Yervoy® (ipilimumab) is a human monoclonal antibody towards CTLA4 (cytotoxic T-lymphocyteantigen4). Ipilimumab enhances T-cell activation and thereby the immune response against cancer cells. Ipilimumab  has shown an increased median survival of 2 months (15, 16). Some patients (15%) are long-term survivors. The treatment consists of 4 courses given with 3 weeks interval. The response often appears late, even after cessation of the treatment. A transient progression (pseudoprogression) is also commonly seen before the response. Ipilimumab should therefore not be applied in patients with rapidly progressing disease, debilitated general condition and/ or large tumour volume.

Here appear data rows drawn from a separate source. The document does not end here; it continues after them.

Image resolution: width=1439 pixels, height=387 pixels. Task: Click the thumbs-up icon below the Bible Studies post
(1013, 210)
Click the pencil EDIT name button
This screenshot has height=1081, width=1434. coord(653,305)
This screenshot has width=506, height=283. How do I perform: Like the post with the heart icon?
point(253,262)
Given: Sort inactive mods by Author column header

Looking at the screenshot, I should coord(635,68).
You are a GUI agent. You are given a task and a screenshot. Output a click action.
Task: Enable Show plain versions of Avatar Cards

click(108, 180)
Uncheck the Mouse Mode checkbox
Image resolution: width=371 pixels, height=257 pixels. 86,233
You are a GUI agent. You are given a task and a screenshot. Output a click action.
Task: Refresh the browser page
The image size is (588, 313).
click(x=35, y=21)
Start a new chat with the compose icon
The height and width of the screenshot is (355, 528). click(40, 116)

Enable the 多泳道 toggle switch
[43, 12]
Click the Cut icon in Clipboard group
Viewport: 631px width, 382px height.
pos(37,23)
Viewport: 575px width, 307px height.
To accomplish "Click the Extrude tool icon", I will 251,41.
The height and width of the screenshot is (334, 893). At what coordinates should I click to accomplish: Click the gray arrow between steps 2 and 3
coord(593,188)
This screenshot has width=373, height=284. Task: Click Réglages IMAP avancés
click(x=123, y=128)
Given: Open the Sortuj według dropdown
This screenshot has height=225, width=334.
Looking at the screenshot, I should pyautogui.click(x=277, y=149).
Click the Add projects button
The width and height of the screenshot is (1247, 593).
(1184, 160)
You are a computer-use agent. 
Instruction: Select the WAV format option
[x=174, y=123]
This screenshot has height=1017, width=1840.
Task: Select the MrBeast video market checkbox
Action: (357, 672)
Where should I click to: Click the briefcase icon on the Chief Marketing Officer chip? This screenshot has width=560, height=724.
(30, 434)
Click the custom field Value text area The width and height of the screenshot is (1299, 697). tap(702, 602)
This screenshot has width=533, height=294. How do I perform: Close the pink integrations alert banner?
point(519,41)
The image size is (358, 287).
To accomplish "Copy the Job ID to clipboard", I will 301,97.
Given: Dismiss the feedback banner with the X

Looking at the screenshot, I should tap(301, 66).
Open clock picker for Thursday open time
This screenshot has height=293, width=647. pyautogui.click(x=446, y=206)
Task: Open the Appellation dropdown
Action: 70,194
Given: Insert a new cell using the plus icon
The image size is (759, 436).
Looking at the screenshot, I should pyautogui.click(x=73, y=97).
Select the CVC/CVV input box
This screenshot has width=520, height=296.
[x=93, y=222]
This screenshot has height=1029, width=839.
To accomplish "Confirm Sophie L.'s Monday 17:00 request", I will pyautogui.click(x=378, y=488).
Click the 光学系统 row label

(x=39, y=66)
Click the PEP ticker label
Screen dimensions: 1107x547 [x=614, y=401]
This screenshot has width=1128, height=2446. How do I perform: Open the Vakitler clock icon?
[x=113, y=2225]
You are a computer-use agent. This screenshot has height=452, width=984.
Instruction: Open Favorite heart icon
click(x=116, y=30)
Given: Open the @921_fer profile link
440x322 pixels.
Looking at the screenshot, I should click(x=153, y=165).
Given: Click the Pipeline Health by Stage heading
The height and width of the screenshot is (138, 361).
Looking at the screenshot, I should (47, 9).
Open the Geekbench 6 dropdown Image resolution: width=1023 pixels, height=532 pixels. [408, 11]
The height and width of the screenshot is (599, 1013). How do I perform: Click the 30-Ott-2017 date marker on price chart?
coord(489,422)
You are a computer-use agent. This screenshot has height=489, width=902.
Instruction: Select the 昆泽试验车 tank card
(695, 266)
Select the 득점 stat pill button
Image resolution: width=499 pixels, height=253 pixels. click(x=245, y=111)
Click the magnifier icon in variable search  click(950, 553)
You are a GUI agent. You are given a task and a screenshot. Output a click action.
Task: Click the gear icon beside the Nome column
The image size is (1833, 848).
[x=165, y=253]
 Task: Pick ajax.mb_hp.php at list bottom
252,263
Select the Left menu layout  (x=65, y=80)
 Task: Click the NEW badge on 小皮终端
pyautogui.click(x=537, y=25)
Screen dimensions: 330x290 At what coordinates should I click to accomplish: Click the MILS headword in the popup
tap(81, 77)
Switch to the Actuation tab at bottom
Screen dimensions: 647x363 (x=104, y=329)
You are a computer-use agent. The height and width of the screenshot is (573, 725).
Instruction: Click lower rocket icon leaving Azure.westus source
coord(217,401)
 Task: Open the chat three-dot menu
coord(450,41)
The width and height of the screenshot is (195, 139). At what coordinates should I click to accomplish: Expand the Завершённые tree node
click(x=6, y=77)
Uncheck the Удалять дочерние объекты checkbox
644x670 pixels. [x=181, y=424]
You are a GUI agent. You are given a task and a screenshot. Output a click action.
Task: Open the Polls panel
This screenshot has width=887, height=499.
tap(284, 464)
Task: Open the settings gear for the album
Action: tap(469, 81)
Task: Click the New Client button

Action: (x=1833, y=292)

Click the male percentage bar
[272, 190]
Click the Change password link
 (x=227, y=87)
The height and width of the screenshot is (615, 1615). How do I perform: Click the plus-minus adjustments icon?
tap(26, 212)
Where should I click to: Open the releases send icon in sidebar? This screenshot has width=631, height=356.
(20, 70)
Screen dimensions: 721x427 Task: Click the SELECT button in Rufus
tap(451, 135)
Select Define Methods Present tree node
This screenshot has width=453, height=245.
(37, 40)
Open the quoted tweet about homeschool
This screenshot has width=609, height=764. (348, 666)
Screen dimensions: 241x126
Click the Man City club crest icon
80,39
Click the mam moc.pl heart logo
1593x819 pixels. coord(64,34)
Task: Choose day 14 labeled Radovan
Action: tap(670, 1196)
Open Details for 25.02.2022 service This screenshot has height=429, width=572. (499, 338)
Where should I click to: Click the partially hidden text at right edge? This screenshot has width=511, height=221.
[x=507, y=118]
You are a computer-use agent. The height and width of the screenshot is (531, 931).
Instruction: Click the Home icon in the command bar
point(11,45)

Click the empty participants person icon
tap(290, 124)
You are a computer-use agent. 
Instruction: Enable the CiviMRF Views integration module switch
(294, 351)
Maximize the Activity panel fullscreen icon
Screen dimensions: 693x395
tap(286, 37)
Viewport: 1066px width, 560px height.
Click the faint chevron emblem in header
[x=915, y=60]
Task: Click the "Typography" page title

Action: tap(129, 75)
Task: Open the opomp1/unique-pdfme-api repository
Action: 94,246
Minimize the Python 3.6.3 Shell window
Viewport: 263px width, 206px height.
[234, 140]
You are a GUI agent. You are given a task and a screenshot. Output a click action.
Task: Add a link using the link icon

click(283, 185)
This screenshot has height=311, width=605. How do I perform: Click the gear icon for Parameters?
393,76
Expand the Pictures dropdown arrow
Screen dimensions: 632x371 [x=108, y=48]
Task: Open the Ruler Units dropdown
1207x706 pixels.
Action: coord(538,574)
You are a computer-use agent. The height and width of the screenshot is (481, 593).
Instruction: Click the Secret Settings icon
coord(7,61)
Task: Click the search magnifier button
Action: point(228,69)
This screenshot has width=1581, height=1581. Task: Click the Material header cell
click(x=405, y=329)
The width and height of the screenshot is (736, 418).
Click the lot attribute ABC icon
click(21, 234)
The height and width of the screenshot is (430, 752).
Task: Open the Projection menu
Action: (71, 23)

Yervoy® can cause serious side effects, the most common are autoimmune colitis, hepatitis, dermatitis and hypophysitis. It is very important that the patients report side-effects rapidly to departments experienced with such side-effects. The drug is accepted by FDA (US Food and Drug Administation) and EMA (European Medicine Agency) for treatment of melanomas with metastases. Ipilimumab is very expensive and Norwegian Hospitals are not approved to apply it without extra consession. In Norway (per September 2014) ipilimumab is given in a national phaseIV study (IPI-4 study).

Another naural inhibitor of T-cell activation is PD-1 (programmed death -1). Studies on antibodies against PD-1 are promising (26) and the antibody is expected to be accepted within a short time. A combination with ipilimumab and Nivolumab (PD-1 antistoff) is tested in a phse III study after promising results of a phase IV study (27).

Signal inhibitors

The discovery of a mutation on the gene coding for serine-threonine protein kinase, BRAF V600E mutation, in many melanomas represents a possibility for “targeted therapy”(36). BRAF inhibitors (Zelboraf® and Tafinlar®) interferes with melanoma cells in around 50% of the patients with this mutation (37). BRAF inhibitors also have effect on brain metastases.

BRAF mutation can be identified in 50% of the patients with skin melanomas and in around 10% of the patients with mucosla melanomas. Both Zelboraf® and Tafinlar® are given as tabets twice a day. The effect will usually appear rapidly with a considerable shrinkage of the tumour and improvement of symptoms. The respons is not seldom of relatively brief duration, 6-8 months (38). After an interval retreatment may cause new improvement in some patients, The most common side-effects are diarrhea, dry skin, itching, exanthema, baldness, photosensitivity (which may be severe), fatigue, considerable joint- and muscle pain and development of keratoacanthoma and spinocellular carcinoma. Tafinlar® causes less photosensitivity but often give rise to fever and hyperkeratosis. The therapy sometimes have to be discontinued due to the side-effects. This will be in cases when symptomatic treatment, dose reduction or a pause in the treatment does not help. Dose reduction of more than 50% is not recommended.